Fans applaud Adam Wainwright during the 2019 NLCS

Cardinal fans give applause as pitcher Adam Wainwright comes out of the game in the eighth inning on Saturday, Oct. 12, 2019, after giving up a two-run double by Nationals outfielder Adam Eaton in Game 2 of the National League Championship Series at Busch Stadium in St. Louis, Mo. Photo by Christian Gooden, Content Exchange

The Cardinals are “hopeful” at some point during their 60-game schedule that they will be able to open Busch Stadium to a reduced number of fans, but there are hurdles the team and region must first clear, including permission from the City of St. Louis.

With Busch Stadium newly open to some executives who have returned to their office this week and a schedule for the season forthcoming, team officials have continued looking into a variety of plans to use should fans be able to attend games. The possibilities range from a crowd of 10,000 in the ballpark to possibly utilizing the seats atop Ballpark Village as a way to have a small crowd watch games from beyond the stadium’s seating.
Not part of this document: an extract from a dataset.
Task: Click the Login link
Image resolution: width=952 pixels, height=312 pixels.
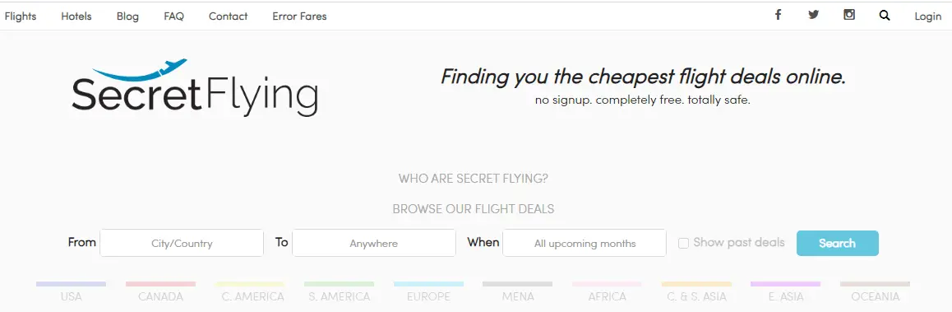Action: [927, 16]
Putting any fan in a seat hinges on the city’s health policies.

“We’re hopeful at some point we will have fans in the ballpark,” said Joe Strohm, the Cardinals’ vice president of ticket sales. “That is all contingent on the city signing off, the situation we have for entering the ballpark, and Major League Baseball’s policies. That’s the question that we will continue to ask. But we have to be sure, and we have to have safety procedures in place to make it that way for fans.

“If we cannot assure their health and safety, it’s not worth it. It’s not worth it.”

The mayor’s office has approved the Cardinals’ plans for preseason camp at Busch Stadium, officials confirmed Tuesday. A spokesman for the mayor’s office told the Post-Dispatch during the process of approval that the city is hopeful to allow a limited crowd at the ballpark at some point during the season, but that it’s not clear when. The policies governing group size are reviewed on a continuous basis, the spokesman said.

During a conference call with Houston-based reporters Wednesday, Astros owner Jim Crane said his team will adhere to state guidelines and will aim to have fans attend home games at Minute Maid Park. Both Texas teams have expressed that same optimism and there are teams that have “some confidence” fans will attend the first game on the schedule, an official said. There are other teams that have expressed doubt their city or state will allow for fans at any point during the regular season.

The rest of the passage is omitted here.